[RECORDS FOR THE EXERCISE Boundary: Start]
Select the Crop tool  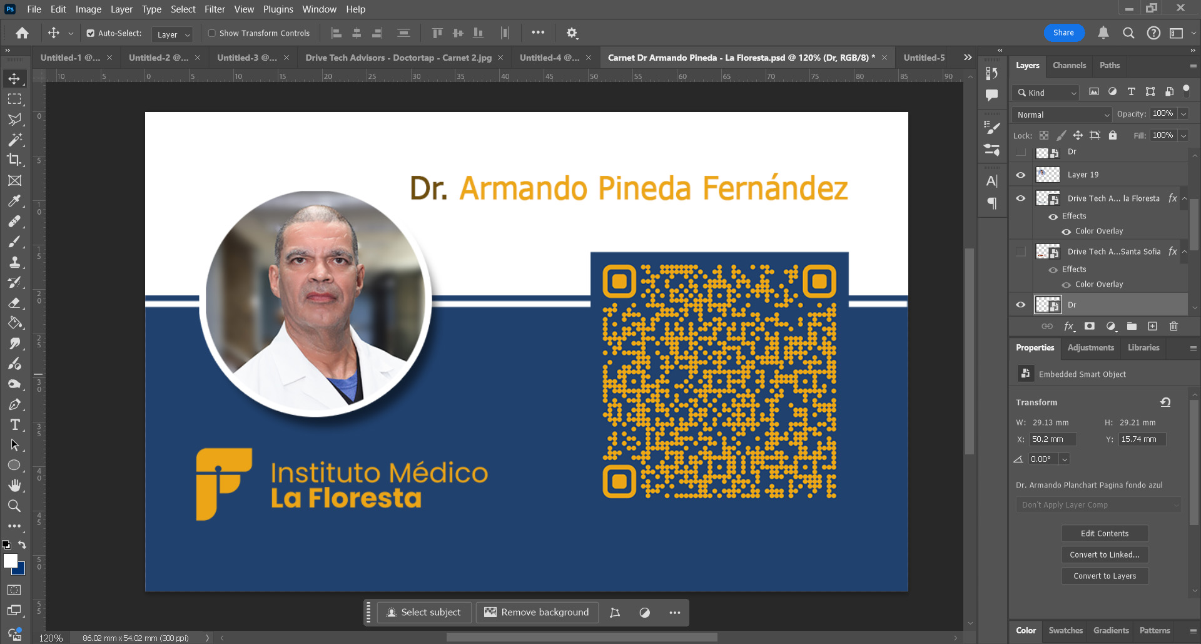click(x=14, y=160)
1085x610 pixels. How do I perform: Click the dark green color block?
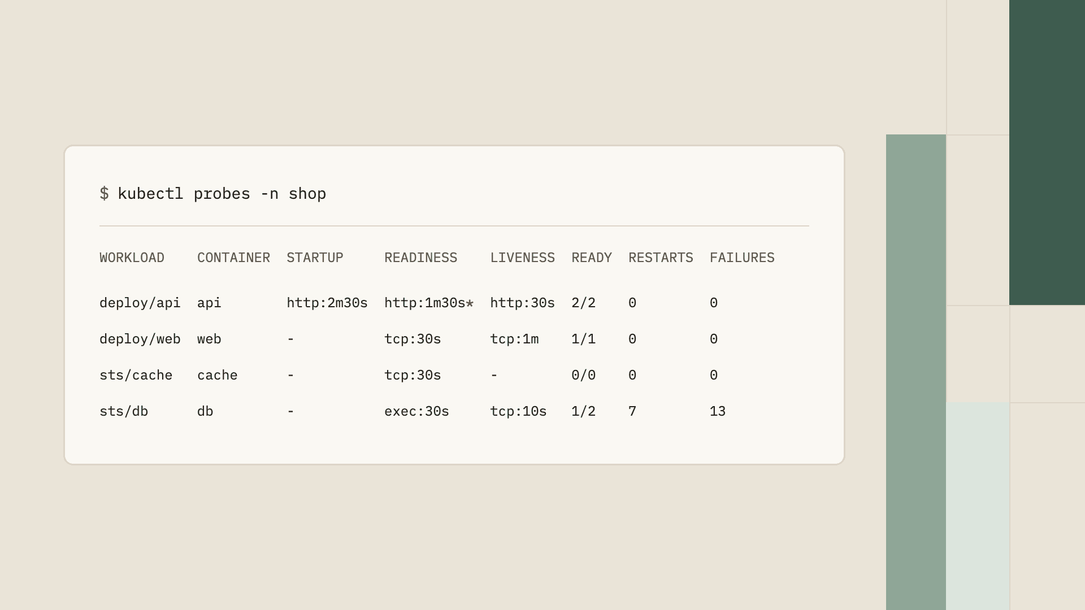click(1047, 153)
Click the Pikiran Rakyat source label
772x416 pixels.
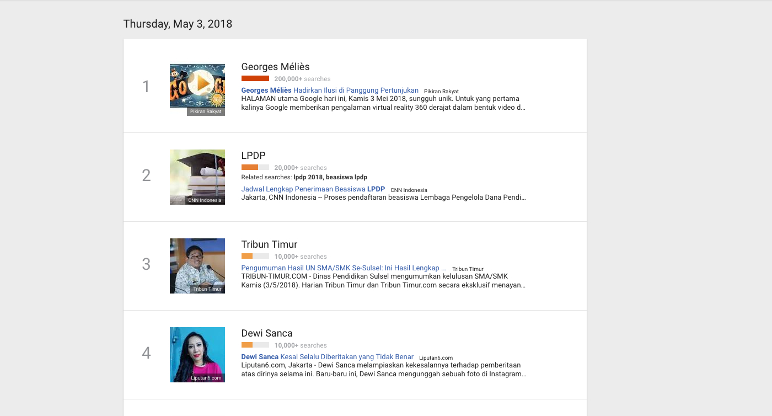pyautogui.click(x=441, y=92)
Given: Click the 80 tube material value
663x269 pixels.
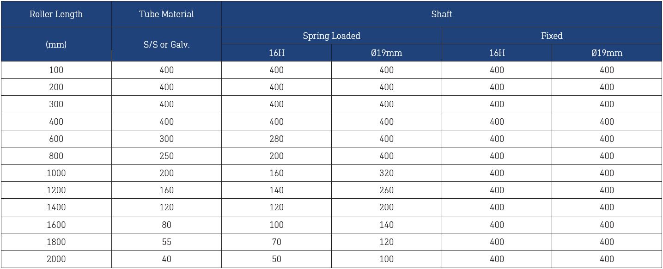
[RECORDS FOR THE EXERCISE Boundary: End]
TASK ITEM: Only the lines from the one containing "Given: Click the 80 tube material value" through the final line of the entries belong in the copy, both ends included. Pictures stay out.

RESPONSE AREA:
Given: Click the 80 tube material value
663x269 pixels.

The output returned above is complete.